[pypy-svn] r20709 - pypy/dist/pypy/doc

Mon Dec 5 18:07:20 CET 2005

Author: mwh
Date: Mon Dec  5 18:07:19 2005
New Revision: 20709

Modified:
   pypy/dist/pypy/doc/translation-aspects.txt
Log:
minor wording tweaks and a couple more XXXs


Modified: pypy/dist/pypy/doc/translation-aspects.txt
==============================================================================

--- pypy/dist/pypy/doc/translation-aspects.txt	(original)
+++ pypy/dist/pypy/doc/translation-aspects.txt	Mon Dec  5 18:07:19 2005
@@ -9,7 +9,7 @@
 =========
 
 One of the goals of the PyPy project is it to have the memory and threading
-model flexible and changeable without having to manually reimplement the
+models flexible and changeable without having to manually reimplement the
 interpreter.  In fact, PyPy with the 0.7 and 0.8 releases contain code for
 memory management and threading models which allows experimentation without
 requiring early design decisions.  This document describes the current state of
@@ -41,12 +41,12 @@
 specific target platform. For C or C-like targets this model consists of a set
 of C-like types like structures, arrays and functions in addition to primitive
 types (integers, characters, floating point numbers). This multi-stage approach
-gives a lot of flexibility how a certain object is represented on the target
-level. The RPython process can decide what representation to use based on the
-type annotation and on the context and usages of the object.

* _AVAILABLE DATA_:
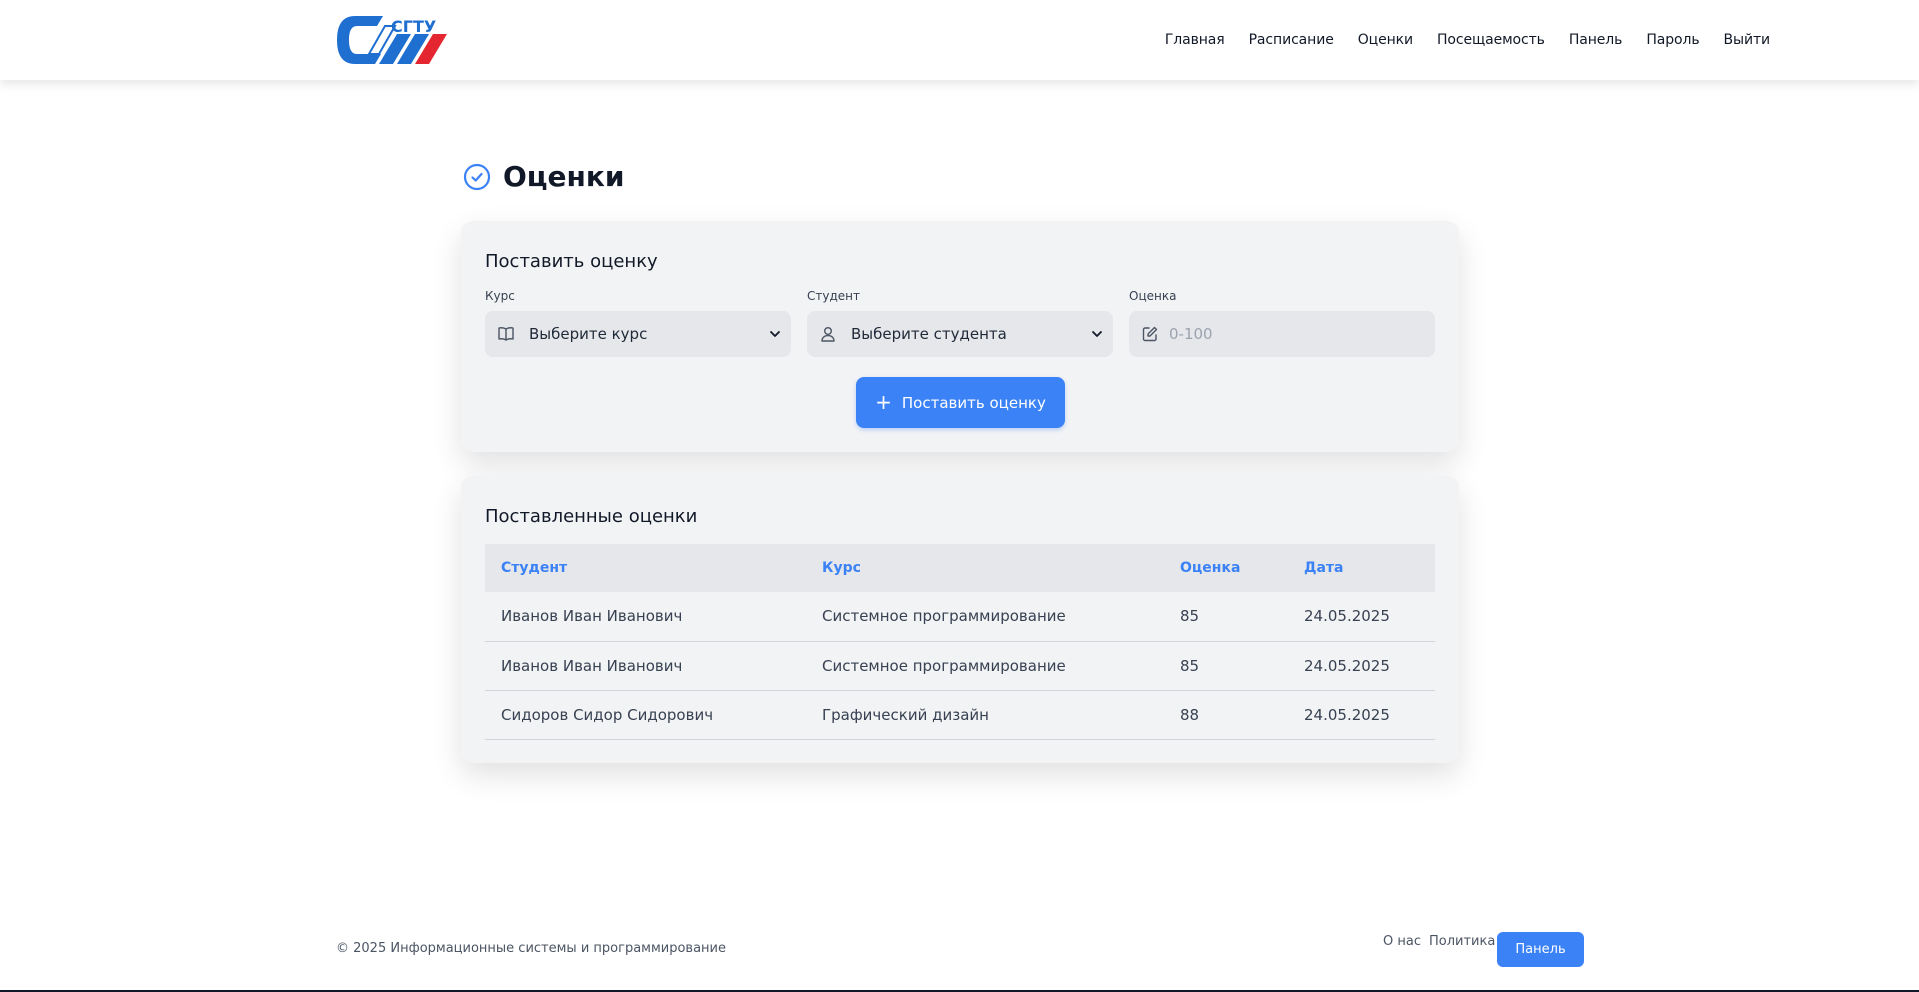 This screenshot has height=992, width=1919. What do you see at coordinates (828, 334) in the screenshot?
I see `user-icon` at bounding box center [828, 334].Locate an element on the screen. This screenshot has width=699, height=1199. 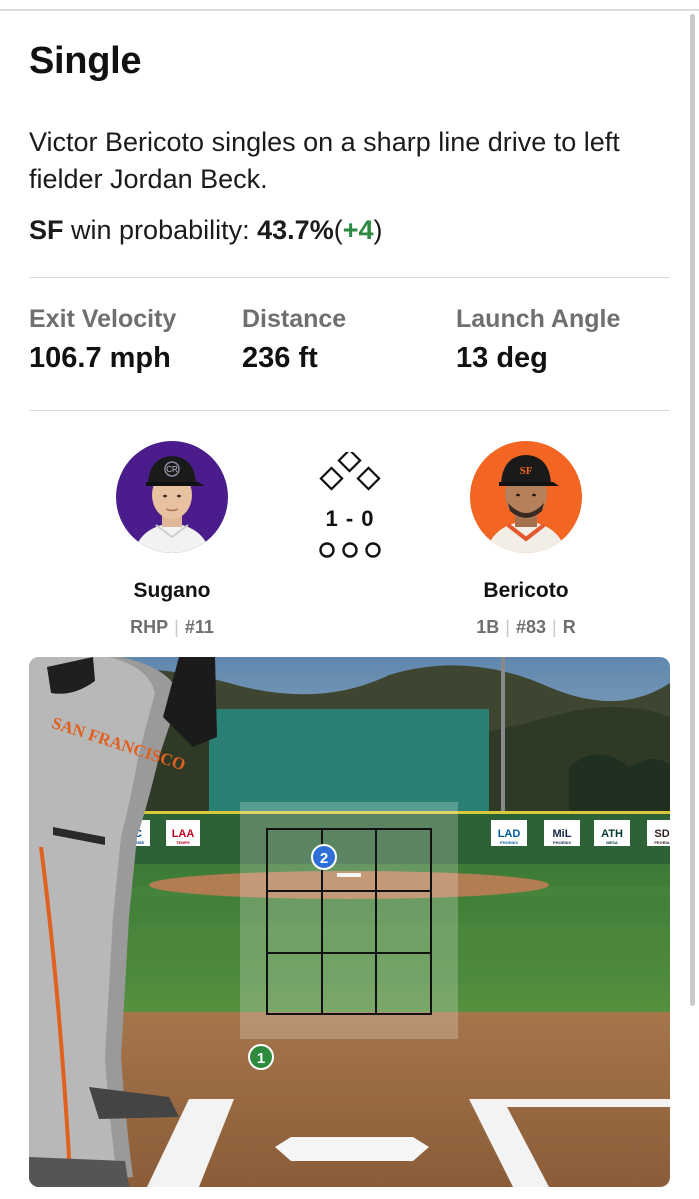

* _EXERCISE SET_:
a: In the PyPy commit notice above, how does the log message describe the change made in revision 20709?
b: Translate this sentence from the PyPy commit notice into Spanish: "For C or C-like targets this model consists of a set of C-like types like structures, arrays and functions in addition to primitive types (integers, characters, floating point numbers)."

* _ANSWERS_:
a: Minor wording tweaks and a couple more XXXs.

b: Para destinos en C o similares a C, este modelo consiste en un conjunto de tipos similares a los de C, como estructuras, arreglos y funciones, además de tipos primitivos (enteros, caracteres, números de punto flotante).